## [Exercise goal]
Please reproduce each of the items below word for word, from the first to the last.

## [Information shown]
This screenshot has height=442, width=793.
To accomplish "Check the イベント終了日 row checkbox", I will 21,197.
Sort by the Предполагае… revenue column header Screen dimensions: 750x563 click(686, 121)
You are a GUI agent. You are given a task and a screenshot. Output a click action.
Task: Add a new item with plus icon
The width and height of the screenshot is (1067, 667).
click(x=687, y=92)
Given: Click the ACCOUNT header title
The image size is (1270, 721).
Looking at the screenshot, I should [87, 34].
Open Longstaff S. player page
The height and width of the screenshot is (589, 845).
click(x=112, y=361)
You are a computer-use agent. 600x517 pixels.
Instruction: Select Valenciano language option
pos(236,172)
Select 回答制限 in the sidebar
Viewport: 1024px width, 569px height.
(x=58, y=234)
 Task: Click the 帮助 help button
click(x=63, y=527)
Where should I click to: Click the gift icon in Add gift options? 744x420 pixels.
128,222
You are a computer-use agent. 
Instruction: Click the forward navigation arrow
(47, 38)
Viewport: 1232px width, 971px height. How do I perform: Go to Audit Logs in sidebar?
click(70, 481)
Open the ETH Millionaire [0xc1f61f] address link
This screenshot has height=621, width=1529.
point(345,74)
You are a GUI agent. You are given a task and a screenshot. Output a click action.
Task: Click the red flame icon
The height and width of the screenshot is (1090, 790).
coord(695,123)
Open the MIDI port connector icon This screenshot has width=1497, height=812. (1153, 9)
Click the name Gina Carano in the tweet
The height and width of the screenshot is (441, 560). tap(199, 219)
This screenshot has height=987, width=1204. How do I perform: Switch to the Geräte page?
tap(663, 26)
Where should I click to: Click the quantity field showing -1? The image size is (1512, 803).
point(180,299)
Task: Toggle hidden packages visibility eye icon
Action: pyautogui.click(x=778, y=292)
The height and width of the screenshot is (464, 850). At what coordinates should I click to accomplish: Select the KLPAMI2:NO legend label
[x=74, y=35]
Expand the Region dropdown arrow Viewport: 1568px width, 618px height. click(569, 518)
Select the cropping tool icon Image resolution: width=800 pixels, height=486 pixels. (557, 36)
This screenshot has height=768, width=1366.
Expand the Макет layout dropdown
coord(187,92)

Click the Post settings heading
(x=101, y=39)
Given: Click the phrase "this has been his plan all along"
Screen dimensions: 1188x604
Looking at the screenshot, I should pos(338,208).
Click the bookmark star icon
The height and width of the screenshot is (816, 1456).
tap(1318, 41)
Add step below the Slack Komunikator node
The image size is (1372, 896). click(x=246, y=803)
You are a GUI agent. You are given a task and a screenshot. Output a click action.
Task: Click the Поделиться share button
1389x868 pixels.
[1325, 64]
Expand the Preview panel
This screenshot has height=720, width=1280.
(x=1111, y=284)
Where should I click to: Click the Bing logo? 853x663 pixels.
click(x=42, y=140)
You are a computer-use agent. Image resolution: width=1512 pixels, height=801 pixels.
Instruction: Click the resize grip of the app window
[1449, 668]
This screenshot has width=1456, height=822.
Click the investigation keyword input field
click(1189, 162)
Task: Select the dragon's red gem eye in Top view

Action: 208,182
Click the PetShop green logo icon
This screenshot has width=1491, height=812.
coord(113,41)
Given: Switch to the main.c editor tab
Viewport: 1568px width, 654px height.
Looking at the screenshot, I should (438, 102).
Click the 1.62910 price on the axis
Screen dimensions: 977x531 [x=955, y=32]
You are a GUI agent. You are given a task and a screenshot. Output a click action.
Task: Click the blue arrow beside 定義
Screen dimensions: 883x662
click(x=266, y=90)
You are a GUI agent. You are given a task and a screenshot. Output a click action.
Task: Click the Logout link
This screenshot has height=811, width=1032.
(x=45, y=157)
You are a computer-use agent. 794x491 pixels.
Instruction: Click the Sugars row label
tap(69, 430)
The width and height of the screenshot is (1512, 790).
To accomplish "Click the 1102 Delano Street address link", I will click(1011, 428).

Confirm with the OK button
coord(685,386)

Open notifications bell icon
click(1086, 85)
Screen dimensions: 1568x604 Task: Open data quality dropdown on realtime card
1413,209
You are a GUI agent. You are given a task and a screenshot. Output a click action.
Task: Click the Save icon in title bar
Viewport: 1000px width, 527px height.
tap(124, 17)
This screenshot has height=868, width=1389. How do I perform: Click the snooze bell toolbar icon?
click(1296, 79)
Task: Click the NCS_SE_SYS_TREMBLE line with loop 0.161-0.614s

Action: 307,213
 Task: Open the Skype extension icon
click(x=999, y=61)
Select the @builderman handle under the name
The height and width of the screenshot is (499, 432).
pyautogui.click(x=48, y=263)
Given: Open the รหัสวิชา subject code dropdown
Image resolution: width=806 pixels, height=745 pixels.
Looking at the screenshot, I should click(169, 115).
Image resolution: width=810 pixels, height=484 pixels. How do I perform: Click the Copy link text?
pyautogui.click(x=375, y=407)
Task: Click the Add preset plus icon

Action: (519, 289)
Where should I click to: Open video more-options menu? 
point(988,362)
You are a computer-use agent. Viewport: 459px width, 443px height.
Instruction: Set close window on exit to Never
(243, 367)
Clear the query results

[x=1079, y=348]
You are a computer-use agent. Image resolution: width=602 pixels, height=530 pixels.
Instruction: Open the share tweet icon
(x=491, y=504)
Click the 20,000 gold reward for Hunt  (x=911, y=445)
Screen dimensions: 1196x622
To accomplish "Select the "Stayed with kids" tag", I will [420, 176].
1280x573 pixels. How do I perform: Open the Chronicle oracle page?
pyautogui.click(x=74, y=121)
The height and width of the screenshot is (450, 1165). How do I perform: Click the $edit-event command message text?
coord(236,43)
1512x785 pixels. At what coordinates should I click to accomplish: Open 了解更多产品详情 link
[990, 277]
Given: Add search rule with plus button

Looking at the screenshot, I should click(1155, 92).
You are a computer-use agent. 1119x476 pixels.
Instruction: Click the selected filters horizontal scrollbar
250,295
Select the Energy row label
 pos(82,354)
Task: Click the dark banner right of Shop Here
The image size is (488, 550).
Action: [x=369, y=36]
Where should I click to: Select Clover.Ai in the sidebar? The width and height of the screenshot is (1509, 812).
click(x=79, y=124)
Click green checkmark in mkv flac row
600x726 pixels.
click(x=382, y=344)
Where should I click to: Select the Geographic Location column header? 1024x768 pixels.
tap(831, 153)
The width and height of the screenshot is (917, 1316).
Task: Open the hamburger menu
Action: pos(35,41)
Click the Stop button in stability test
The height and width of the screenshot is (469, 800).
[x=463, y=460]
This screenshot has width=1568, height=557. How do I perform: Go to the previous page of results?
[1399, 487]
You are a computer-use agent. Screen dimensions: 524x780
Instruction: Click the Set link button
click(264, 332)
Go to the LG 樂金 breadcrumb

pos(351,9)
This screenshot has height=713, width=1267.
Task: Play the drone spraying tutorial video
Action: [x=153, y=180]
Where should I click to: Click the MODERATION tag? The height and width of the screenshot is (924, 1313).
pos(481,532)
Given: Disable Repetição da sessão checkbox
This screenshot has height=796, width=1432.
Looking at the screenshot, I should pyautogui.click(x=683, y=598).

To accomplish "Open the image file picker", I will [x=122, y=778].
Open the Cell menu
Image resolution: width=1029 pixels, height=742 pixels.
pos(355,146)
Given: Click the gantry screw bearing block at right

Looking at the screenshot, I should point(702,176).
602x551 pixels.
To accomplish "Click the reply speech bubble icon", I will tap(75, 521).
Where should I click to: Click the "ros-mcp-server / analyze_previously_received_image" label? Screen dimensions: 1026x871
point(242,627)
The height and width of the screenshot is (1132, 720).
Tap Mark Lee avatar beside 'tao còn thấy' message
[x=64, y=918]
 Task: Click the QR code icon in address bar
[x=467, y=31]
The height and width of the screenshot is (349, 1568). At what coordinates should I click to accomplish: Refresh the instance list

## [Exercise response]
This screenshot has height=442, width=793.
To accomplish "Check the イベント終了日 row checkbox", I will 21,197.
Sort by the Предполагае… revenue column header Screen dimensions: 750x563 click(686, 121)
You are a GUI agent. You are given a task and a screenshot. Output a click action.
Task: Add a new item with plus icon
The width and height of the screenshot is (1067, 667).
click(x=687, y=92)
Given: Click the ACCOUNT header title
The image size is (1270, 721).
Looking at the screenshot, I should [87, 34].
Open Longstaff S. player page
The height and width of the screenshot is (589, 845).
click(x=112, y=361)
You are a computer-use agent. 600x517 pixels.
Instruction: Select Valenciano language option
pos(236,172)
Select 回答制限 in the sidebar
Viewport: 1024px width, 569px height.
(x=58, y=234)
 Task: Click the 帮助 help button
click(x=63, y=527)
Where should I click to: Click the gift icon in Add gift options? 744x420 pixels.
128,222
You are a computer-use agent. 
Instruction: Click the forward navigation arrow
(47, 38)
Viewport: 1232px width, 971px height. How do I perform: Go to Audit Logs in sidebar?
click(70, 481)
Open the ETH Millionaire [0xc1f61f] address link
This screenshot has height=621, width=1529.
point(345,74)
You are a GUI agent. You are given a task and a screenshot. Output a click action.
Task: Click the red flame icon
The height and width of the screenshot is (1090, 790).
coord(695,123)
Open the MIDI port connector icon This screenshot has width=1497, height=812. (1153, 9)
Click the name Gina Carano in the tweet
The height and width of the screenshot is (441, 560). tap(199, 219)
This screenshot has height=987, width=1204. How do I perform: Switch to the Geräte page?
tap(663, 26)
Where should I click to: Click the quantity field showing -1? The image size is (1512, 803).
point(180,299)
Task: Toggle hidden packages visibility eye icon
Action: pyautogui.click(x=778, y=292)
The height and width of the screenshot is (464, 850). At what coordinates should I click to accomplish: Select the KLPAMI2:NO legend label
[x=74, y=35]
Expand the Region dropdown arrow Viewport: 1568px width, 618px height. click(569, 518)
Select the cropping tool icon Image resolution: width=800 pixels, height=486 pixels. (557, 36)
This screenshot has height=768, width=1366.
Expand the Макет layout dropdown
coord(187,92)

Click the Post settings heading
(x=101, y=39)
Given: Click the phrase "this has been his plan all along"
Screen dimensions: 1188x604
Looking at the screenshot, I should pos(338,208).
Click the bookmark star icon
The height and width of the screenshot is (816, 1456).
tap(1318, 41)
Add step below the Slack Komunikator node
The image size is (1372, 896). click(x=246, y=803)
You are a GUI agent. You are given a task and a screenshot. Output a click action.
Task: Click the Поделиться share button
1389x868 pixels.
[1325, 64]
Expand the Preview panel
This screenshot has height=720, width=1280.
(x=1111, y=284)
Where should I click to: Click the Bing logo? 853x663 pixels.
click(x=42, y=140)
You are a computer-use agent. Image resolution: width=1512 pixels, height=801 pixels.
Instruction: Click the resize grip of the app window
[1449, 668]
This screenshot has width=1456, height=822.
Click the investigation keyword input field
click(1189, 162)
Task: Select the dragon's red gem eye in Top view

Action: 208,182
Click the PetShop green logo icon
This screenshot has width=1491, height=812.
coord(113,41)
Given: Switch to the main.c editor tab
Viewport: 1568px width, 654px height.
Looking at the screenshot, I should (438, 102).
Click the 1.62910 price on the axis
Screen dimensions: 977x531 [x=955, y=32]
You are a GUI agent. You are given a task and a screenshot. Output a click action.
Task: Click the blue arrow beside 定義
Screen dimensions: 883x662
click(x=266, y=90)
You are a GUI agent. You are given a task and a screenshot. Output a click action.
Task: Click the Logout link
This screenshot has height=811, width=1032.
(x=45, y=157)
You are a computer-use agent. 794x491 pixels.
Instruction: Click the Sugars row label
tap(69, 430)
The width and height of the screenshot is (1512, 790).
To accomplish "Click the 1102 Delano Street address link", I will click(1011, 428).

Confirm with the OK button
coord(685,386)

Open notifications bell icon
click(1086, 85)
Screen dimensions: 1568x604 Task: Open data quality dropdown on realtime card
1413,209
You are a GUI agent. You are given a task and a screenshot. Output a click action.
Task: Click the Save icon in title bar
Viewport: 1000px width, 527px height.
tap(124, 17)
This screenshot has height=868, width=1389. How do I perform: Click the snooze bell toolbar icon?
click(1296, 79)
Task: Click the NCS_SE_SYS_TREMBLE line with loop 0.161-0.614s

Action: 307,213
 Task: Open the Skype extension icon
click(x=999, y=61)
Select the @builderman handle under the name
The height and width of the screenshot is (499, 432).
pyautogui.click(x=48, y=263)
Given: Open the รหัสวิชา subject code dropdown
Image resolution: width=806 pixels, height=745 pixels.
Looking at the screenshot, I should click(169, 115).
Image resolution: width=810 pixels, height=484 pixels. How do I perform: Click the Copy link text?
pyautogui.click(x=375, y=407)
Task: Click the Add preset plus icon

Action: (519, 289)
Where should I click to: Open video more-options menu? 
point(988,362)
You are a computer-use agent. Viewport: 459px width, 443px height.
Instruction: Set close window on exit to Never
(243, 367)
Clear the query results

[x=1079, y=348]
You are a computer-use agent. Image resolution: width=602 pixels, height=530 pixels.
Instruction: Open the share tweet icon
(x=491, y=504)
Click the 20,000 gold reward for Hunt  (x=911, y=445)
Screen dimensions: 1196x622
To accomplish "Select the "Stayed with kids" tag", I will [420, 176].
1280x573 pixels. How do I perform: Open the Chronicle oracle page?
pyautogui.click(x=74, y=121)
The height and width of the screenshot is (450, 1165). How do I perform: Click the $edit-event command message text?
coord(236,43)
1512x785 pixels. At what coordinates should I click to accomplish: Open 了解更多产品详情 link
[990, 277]
Given: Add search rule with plus button

Looking at the screenshot, I should click(1155, 92).
You are a computer-use agent. 1119x476 pixels.
Instruction: Click the selected filters horizontal scrollbar
250,295
Select the Energy row label
 pos(82,354)
Task: Click the dark banner right of Shop Here
The image size is (488, 550).
Action: [x=369, y=36]
Where should I click to: Select Clover.Ai in the sidebar? The width and height of the screenshot is (1509, 812).
click(x=79, y=124)
Click green checkmark in mkv flac row
600x726 pixels.
click(x=382, y=344)
Where should I click to: Select the Geographic Location column header? 1024x768 pixels.
tap(831, 153)
The width and height of the screenshot is (917, 1316).
Task: Open the hamburger menu
Action: pos(35,41)
Click the Stop button in stability test
The height and width of the screenshot is (469, 800).
[x=463, y=460]
This screenshot has width=1568, height=557. How do I perform: Go to the previous page of results?
[1399, 487]
You are a computer-use agent. Screen dimensions: 524x780
Instruction: Click the Set link button
click(264, 332)
Go to the LG 樂金 breadcrumb

pos(351,9)
This screenshot has height=713, width=1267.
Task: Play the drone spraying tutorial video
Action: [x=153, y=180]
Where should I click to: Click the MODERATION tag? The height and width of the screenshot is (924, 1313).
pos(481,532)
Given: Disable Repetição da sessão checkbox
This screenshot has height=796, width=1432.
Looking at the screenshot, I should pyautogui.click(x=683, y=598).

To accomplish "Open the image file picker", I will [x=122, y=778].
Open the Cell menu
Image resolution: width=1029 pixels, height=742 pixels.
pos(355,146)
Given: Click the gantry screw bearing block at right

Looking at the screenshot, I should point(702,176).
602x551 pixels.
To accomplish "Click the reply speech bubble icon", I will tap(75, 521).
Where should I click to: Click the "ros-mcp-server / analyze_previously_received_image" label? Screen dimensions: 1026x871
point(242,627)
The height and width of the screenshot is (1132, 720).
Tap Mark Lee avatar beside 'tao còn thấy' message
[x=64, y=918]
 Task: Click the QR code icon in address bar
[x=467, y=31]
The height and width of the screenshot is (349, 1568). At what coordinates should I click to accomplish: Refresh the instance list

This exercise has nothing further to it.